### [What to do]
Make an exact copy of the records below. Include every line.

### [Material shown]

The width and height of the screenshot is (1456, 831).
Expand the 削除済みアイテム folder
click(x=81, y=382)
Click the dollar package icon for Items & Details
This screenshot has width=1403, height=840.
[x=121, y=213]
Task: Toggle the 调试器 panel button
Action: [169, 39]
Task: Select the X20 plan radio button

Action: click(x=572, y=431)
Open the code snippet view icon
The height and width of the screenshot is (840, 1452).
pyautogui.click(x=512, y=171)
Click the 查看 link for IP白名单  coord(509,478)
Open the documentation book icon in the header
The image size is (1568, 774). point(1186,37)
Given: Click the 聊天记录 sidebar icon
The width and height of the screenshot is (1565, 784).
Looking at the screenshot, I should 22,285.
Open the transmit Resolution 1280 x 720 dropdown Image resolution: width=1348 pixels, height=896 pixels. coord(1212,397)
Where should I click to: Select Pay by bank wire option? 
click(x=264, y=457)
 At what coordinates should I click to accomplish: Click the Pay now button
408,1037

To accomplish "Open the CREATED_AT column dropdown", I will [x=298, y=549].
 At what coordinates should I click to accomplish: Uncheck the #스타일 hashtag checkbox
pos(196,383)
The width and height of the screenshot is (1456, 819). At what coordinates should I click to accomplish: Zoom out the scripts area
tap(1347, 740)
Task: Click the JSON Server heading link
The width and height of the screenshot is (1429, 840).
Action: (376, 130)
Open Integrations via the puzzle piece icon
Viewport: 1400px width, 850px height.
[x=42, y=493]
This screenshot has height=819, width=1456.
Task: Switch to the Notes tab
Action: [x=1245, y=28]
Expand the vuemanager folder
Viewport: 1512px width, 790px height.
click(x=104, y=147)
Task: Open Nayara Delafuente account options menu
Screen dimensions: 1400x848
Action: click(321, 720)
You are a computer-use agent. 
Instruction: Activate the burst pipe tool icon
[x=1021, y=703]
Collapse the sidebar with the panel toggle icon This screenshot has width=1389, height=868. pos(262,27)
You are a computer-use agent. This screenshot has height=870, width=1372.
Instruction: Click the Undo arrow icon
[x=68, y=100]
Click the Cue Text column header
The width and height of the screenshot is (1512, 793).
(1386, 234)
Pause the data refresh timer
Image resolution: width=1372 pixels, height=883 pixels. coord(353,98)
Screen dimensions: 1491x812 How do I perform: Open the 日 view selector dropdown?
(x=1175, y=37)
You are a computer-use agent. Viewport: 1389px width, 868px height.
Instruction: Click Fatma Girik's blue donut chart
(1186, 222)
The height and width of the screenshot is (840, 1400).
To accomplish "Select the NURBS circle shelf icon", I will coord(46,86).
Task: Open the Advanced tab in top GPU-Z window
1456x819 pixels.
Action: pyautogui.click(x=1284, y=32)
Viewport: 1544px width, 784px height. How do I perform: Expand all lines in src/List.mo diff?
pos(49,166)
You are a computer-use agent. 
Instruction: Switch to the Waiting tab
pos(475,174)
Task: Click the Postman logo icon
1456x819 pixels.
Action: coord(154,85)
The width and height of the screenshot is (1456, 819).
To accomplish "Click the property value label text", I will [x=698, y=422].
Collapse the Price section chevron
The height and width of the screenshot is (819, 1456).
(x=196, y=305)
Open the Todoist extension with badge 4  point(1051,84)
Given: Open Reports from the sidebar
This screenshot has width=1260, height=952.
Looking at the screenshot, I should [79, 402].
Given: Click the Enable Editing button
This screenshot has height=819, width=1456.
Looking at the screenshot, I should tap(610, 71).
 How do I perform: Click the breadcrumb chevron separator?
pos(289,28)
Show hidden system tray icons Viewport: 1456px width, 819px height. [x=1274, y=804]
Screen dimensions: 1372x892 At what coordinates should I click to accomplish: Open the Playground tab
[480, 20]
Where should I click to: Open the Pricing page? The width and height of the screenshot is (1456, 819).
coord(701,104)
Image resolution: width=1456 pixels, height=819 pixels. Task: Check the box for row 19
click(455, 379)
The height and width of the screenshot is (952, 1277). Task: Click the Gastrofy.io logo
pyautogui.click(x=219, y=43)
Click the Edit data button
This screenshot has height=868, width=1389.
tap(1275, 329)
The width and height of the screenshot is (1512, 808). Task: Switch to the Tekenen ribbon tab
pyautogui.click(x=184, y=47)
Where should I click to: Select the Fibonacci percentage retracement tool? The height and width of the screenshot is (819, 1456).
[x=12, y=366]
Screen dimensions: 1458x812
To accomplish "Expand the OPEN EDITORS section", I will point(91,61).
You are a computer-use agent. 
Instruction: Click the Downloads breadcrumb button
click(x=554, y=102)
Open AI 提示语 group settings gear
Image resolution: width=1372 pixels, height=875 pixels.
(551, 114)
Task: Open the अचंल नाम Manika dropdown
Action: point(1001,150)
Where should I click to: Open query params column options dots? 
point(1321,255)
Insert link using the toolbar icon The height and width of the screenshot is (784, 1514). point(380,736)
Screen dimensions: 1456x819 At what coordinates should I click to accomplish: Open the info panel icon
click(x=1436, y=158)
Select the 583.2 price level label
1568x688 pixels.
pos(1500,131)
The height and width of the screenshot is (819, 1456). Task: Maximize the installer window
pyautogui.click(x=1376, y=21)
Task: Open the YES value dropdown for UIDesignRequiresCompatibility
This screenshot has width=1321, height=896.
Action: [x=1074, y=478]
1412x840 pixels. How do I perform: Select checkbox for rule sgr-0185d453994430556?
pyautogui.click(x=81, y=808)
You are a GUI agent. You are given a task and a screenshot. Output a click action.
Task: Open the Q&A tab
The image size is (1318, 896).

### [Written reply]
The width and height of the screenshot is (1456, 831).
Expand the 削除済みアイテム folder
click(x=81, y=382)
Click the dollar package icon for Items & Details
This screenshot has width=1403, height=840.
[x=121, y=213]
Task: Toggle the 调试器 panel button
Action: [169, 39]
Task: Select the X20 plan radio button

Action: click(x=572, y=431)
Open the code snippet view icon
The height and width of the screenshot is (840, 1452).
pyautogui.click(x=512, y=171)
Click the 查看 link for IP白名单  coord(509,478)
Open the documentation book icon in the header
The image size is (1568, 774). point(1186,37)
Given: Click the 聊天记录 sidebar icon
The width and height of the screenshot is (1565, 784).
Looking at the screenshot, I should 22,285.
Open the transmit Resolution 1280 x 720 dropdown Image resolution: width=1348 pixels, height=896 pixels. coord(1212,397)
Where should I click to: Select Pay by bank wire option? 
click(x=264, y=457)
 At what coordinates should I click to accomplish: Click the Pay now button
408,1037

To accomplish "Open the CREATED_AT column dropdown", I will [x=298, y=549].
 At what coordinates should I click to accomplish: Uncheck the #스타일 hashtag checkbox
pos(196,383)
The width and height of the screenshot is (1456, 819). At what coordinates should I click to accomplish: Zoom out the scripts area
tap(1347, 740)
Task: Click the JSON Server heading link
The width and height of the screenshot is (1429, 840).
Action: (376, 130)
Open Integrations via the puzzle piece icon
Viewport: 1400px width, 850px height.
[x=42, y=493]
This screenshot has height=819, width=1456.
Task: Switch to the Notes tab
Action: [x=1245, y=28]
Expand the vuemanager folder
Viewport: 1512px width, 790px height.
click(x=104, y=147)
Task: Open Nayara Delafuente account options menu
Screen dimensions: 1400x848
Action: click(321, 720)
You are a computer-use agent. 
Instruction: Activate the burst pipe tool icon
[x=1021, y=703]
Collapse the sidebar with the panel toggle icon This screenshot has width=1389, height=868. pos(262,27)
You are a computer-use agent. This screenshot has height=870, width=1372.
Instruction: Click the Undo arrow icon
[x=68, y=100]
Click the Cue Text column header
The width and height of the screenshot is (1512, 793).
(1386, 234)
Pause the data refresh timer
Image resolution: width=1372 pixels, height=883 pixels. coord(353,98)
Screen dimensions: 1491x812 How do I perform: Open the 日 view selector dropdown?
(x=1175, y=37)
You are a computer-use agent. Viewport: 1389px width, 868px height.
Instruction: Click Fatma Girik's blue donut chart
(1186, 222)
The height and width of the screenshot is (840, 1400).
To accomplish "Select the NURBS circle shelf icon", I will coord(46,86).
Task: Open the Advanced tab in top GPU-Z window
1456x819 pixels.
Action: pyautogui.click(x=1284, y=32)
Viewport: 1544px width, 784px height. How do I perform: Expand all lines in src/List.mo diff?
pos(49,166)
You are a computer-use agent. 
Instruction: Switch to the Waiting tab
pos(475,174)
Task: Click the Postman logo icon
1456x819 pixels.
Action: coord(154,85)
The width and height of the screenshot is (1456, 819).
To accomplish "Click the property value label text", I will [x=698, y=422].
Collapse the Price section chevron
The height and width of the screenshot is (819, 1456).
(x=196, y=305)
Open the Todoist extension with badge 4  point(1051,84)
Given: Open Reports from the sidebar
This screenshot has width=1260, height=952.
Looking at the screenshot, I should [79, 402].
Given: Click the Enable Editing button
This screenshot has height=819, width=1456.
Looking at the screenshot, I should tap(610, 71).
 How do I perform: Click the breadcrumb chevron separator?
pos(289,28)
Show hidden system tray icons Viewport: 1456px width, 819px height. [x=1274, y=804]
Screen dimensions: 1372x892 At what coordinates should I click to accomplish: Open the Playground tab
[480, 20]
Where should I click to: Open the Pricing page? The width and height of the screenshot is (1456, 819).
coord(701,104)
Image resolution: width=1456 pixels, height=819 pixels. Task: Check the box for row 19
click(455, 379)
The height and width of the screenshot is (952, 1277). Task: Click the Gastrofy.io logo
pyautogui.click(x=219, y=43)
Click the Edit data button
This screenshot has height=868, width=1389.
tap(1275, 329)
The width and height of the screenshot is (1512, 808). Task: Switch to the Tekenen ribbon tab
pyautogui.click(x=184, y=47)
Where should I click to: Select the Fibonacci percentage retracement tool? The height and width of the screenshot is (819, 1456).
[x=12, y=366]
Screen dimensions: 1458x812
To accomplish "Expand the OPEN EDITORS section", I will point(91,61).
You are a computer-use agent. 
Instruction: Click the Downloads breadcrumb button
click(x=554, y=102)
Open AI 提示语 group settings gear
Image resolution: width=1372 pixels, height=875 pixels.
(551, 114)
Task: Open the अचंल नाम Manika dropdown
Action: point(1001,150)
Where should I click to: Open query params column options dots? 
point(1321,255)
Insert link using the toolbar icon The height and width of the screenshot is (784, 1514). point(380,736)
Screen dimensions: 1456x819 At what coordinates should I click to accomplish: Open the info panel icon
click(x=1436, y=158)
Select the 583.2 price level label
1568x688 pixels.
pos(1500,131)
The height and width of the screenshot is (819, 1456). Task: Maximize the installer window
pyautogui.click(x=1376, y=21)
Task: Open the YES value dropdown for UIDesignRequiresCompatibility
This screenshot has width=1321, height=896.
Action: [x=1074, y=478]
1412x840 pixels. How do I perform: Select checkbox for rule sgr-0185d453994430556?
pyautogui.click(x=81, y=808)
You are a GUI agent. You are given a task and a screenshot. Output a click action.
Task: Open the Q&A tab
The image size is (1318, 896).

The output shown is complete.